The reins set consists of the karbajuruwol, which runs from the bit and is used for control of the horse, and a pair of boggerde, which are side reins for decorative purpose only, running from the halter (sigiwol) and looping over the pommel of the saddle.
The karbajuruwol consists of two narrow flat lengths, each plaited from 22 strands of leather, which meet in the middle to form three narrow round plaits (dorwi), then tailing off into one flat strand with tassles (bukki) on the end. The lengths are punctuated with colourful bukki and black stoppers called dokke. At either end are loops called kine (singular hinere, which literally means nostril) through which the horse’s bit is attached.

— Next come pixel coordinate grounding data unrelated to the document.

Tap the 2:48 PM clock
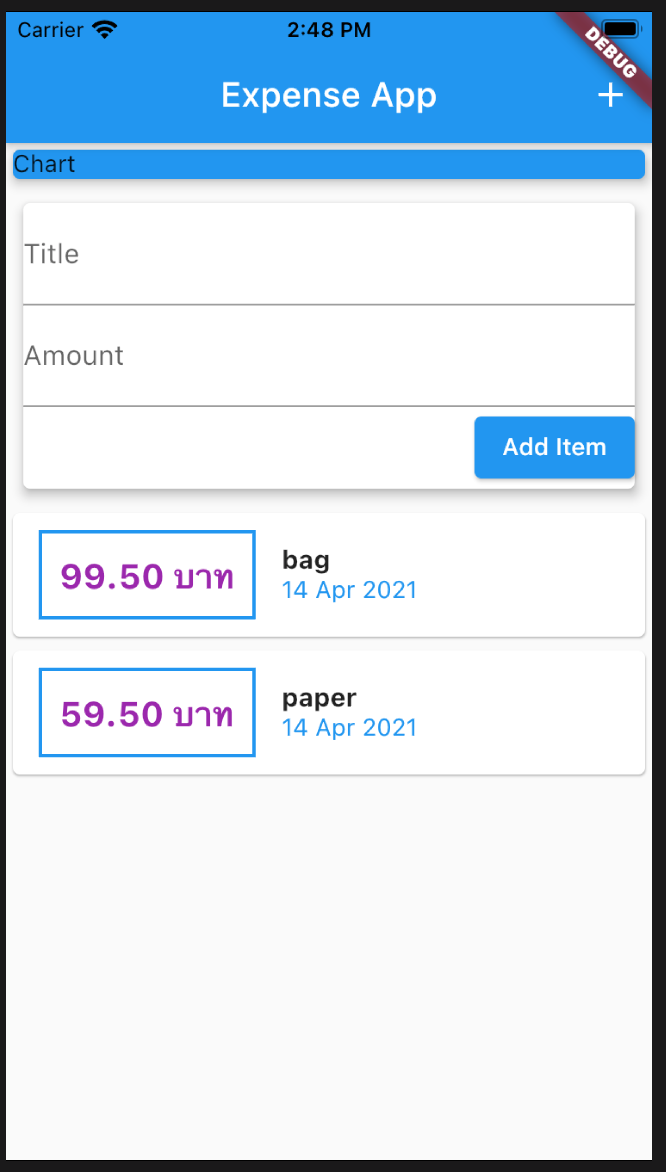pos(328,30)
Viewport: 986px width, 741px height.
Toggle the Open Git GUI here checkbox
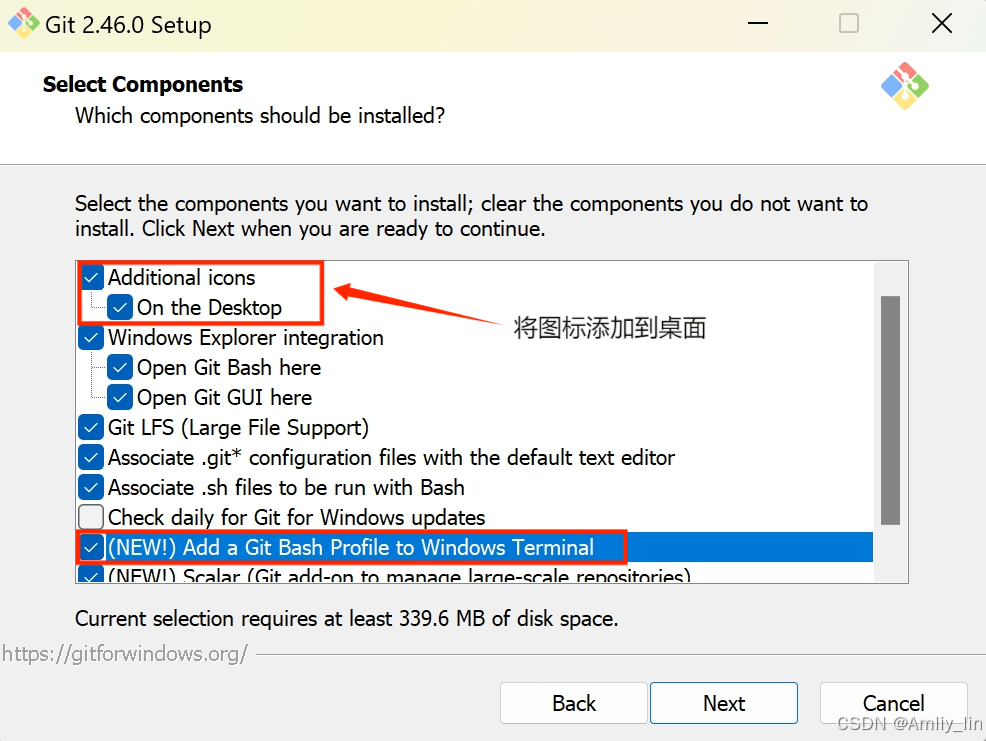point(119,398)
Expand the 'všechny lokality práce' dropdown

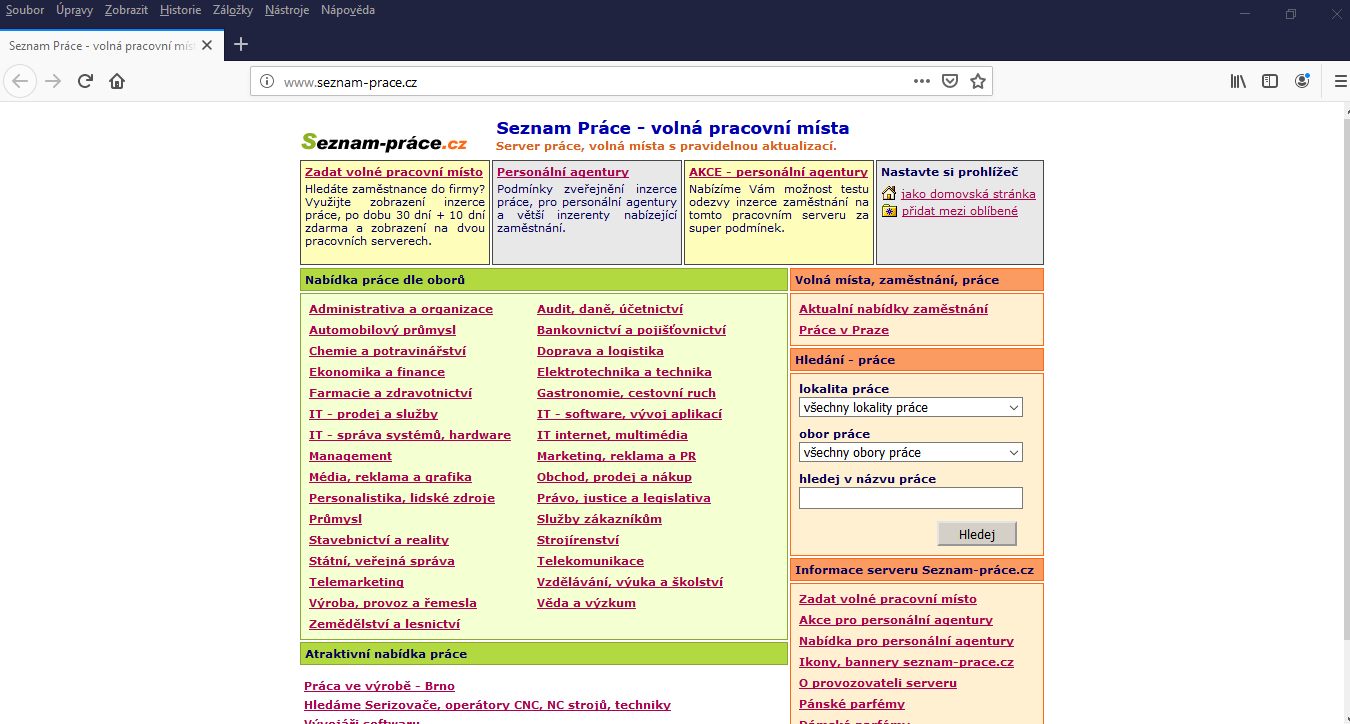[910, 408]
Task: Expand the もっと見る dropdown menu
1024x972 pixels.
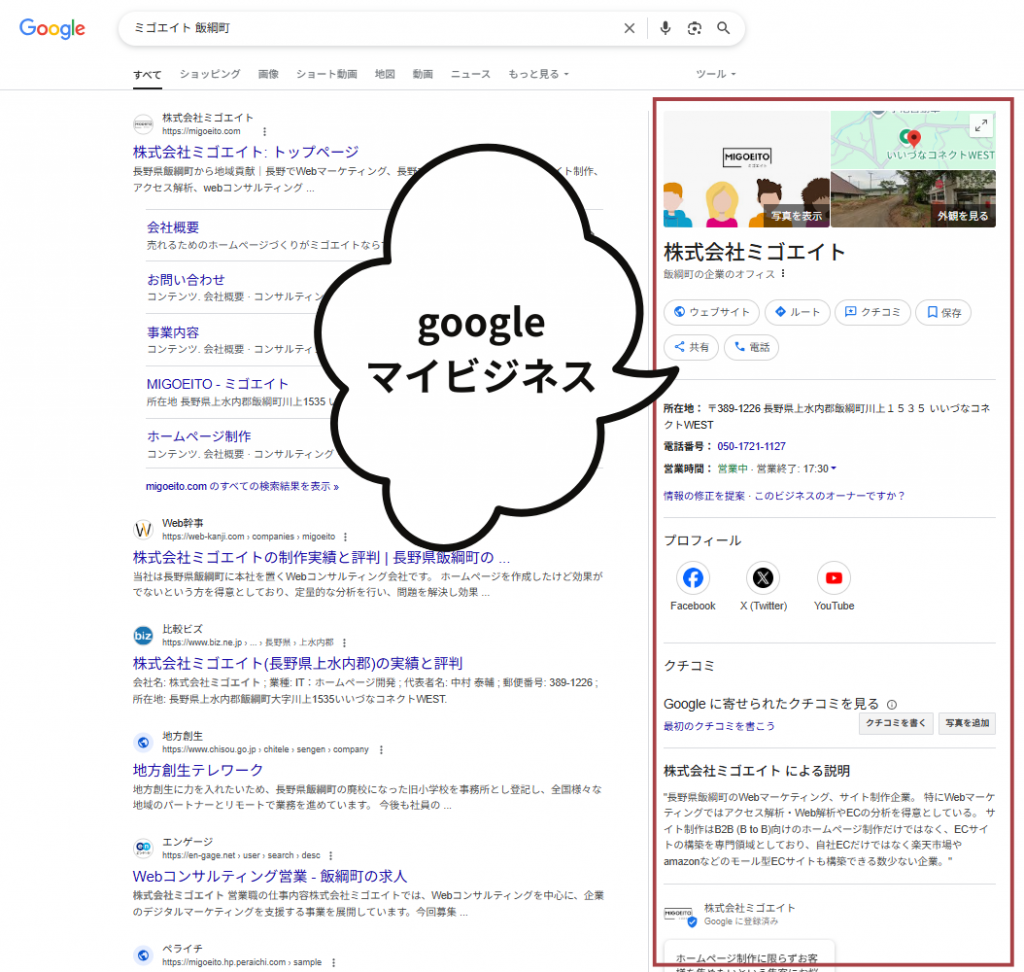Action: (538, 74)
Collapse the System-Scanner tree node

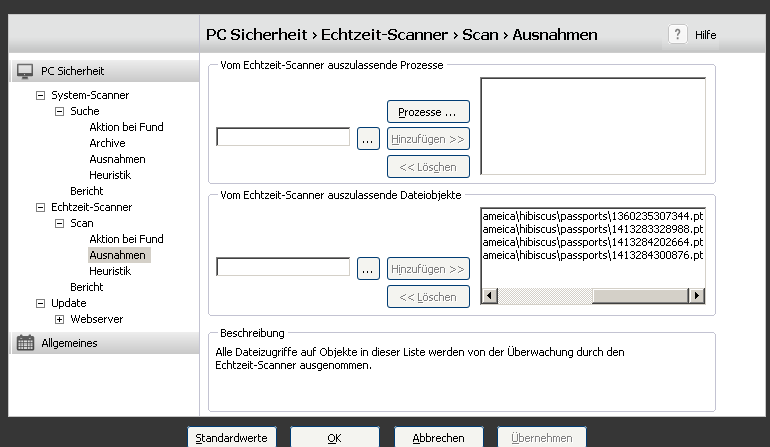pyautogui.click(x=40, y=95)
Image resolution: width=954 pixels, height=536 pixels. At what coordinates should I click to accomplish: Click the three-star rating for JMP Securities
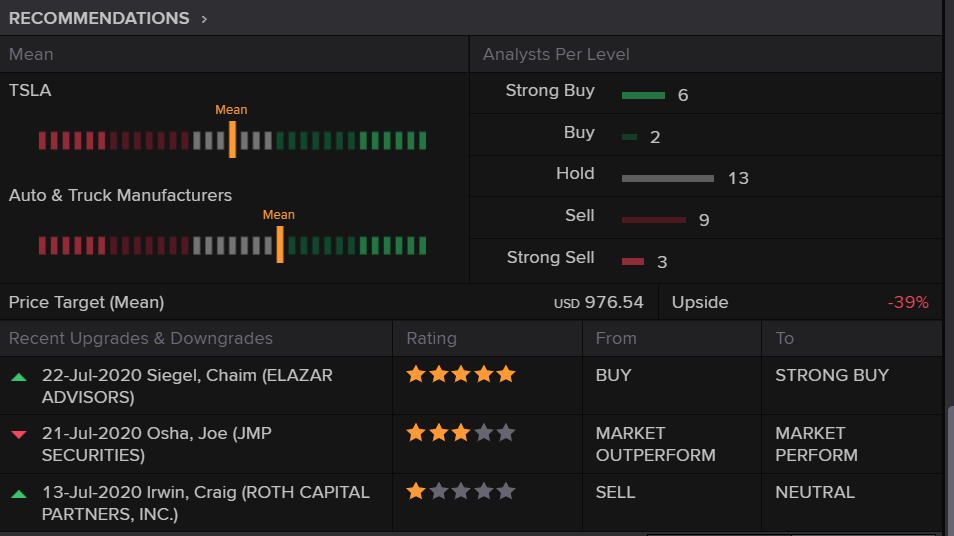pos(460,433)
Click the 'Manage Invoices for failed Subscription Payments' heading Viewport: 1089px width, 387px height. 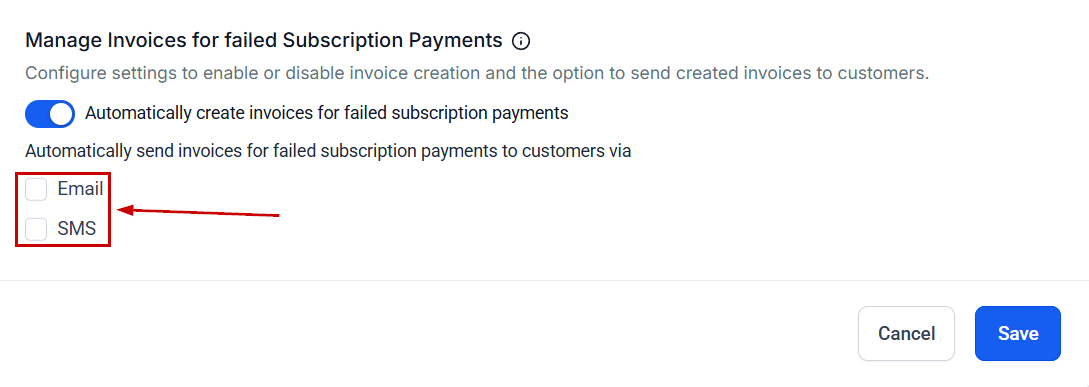[x=264, y=40]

In the making, the long leather strands are plaited first (Images 1-3), incorporating the stoppers (dokke). Colour is dabbed onto the completed plaits and strips of white plastic cut from sheets bought in the market are threaded through the dokke as decoration. These strips were traditionally made from fine strips of new-born goat skin, whitened by rubbing. The bukki are made separately from leather that is cut out and dyed (Image 4), then attached with braided strips (Image 5).
Like the majority of leatherworkers in Burkina nowadays, the Gakou family uses synthetic dyes. Formerly there were just four colours available: yellow haako hojoro made from the leaves of the hojoro tree; red sokombo made from the outer leaves of a specially grown sorghum; black santala made from scrap metal dooyikiije foraged from blacksmith’s left-overs found in the bush. Synthetic green replaces the parts that were traditionally left white and pink replaces red.Today, all the dyes come as imported powders. The old ways have been left, according to one man because “you (foreigners) brought us your cheap dyes.”
Apart from black, none of the traditional dyes are colour fast, and for that reason SAHEL products do not currently incorporate them.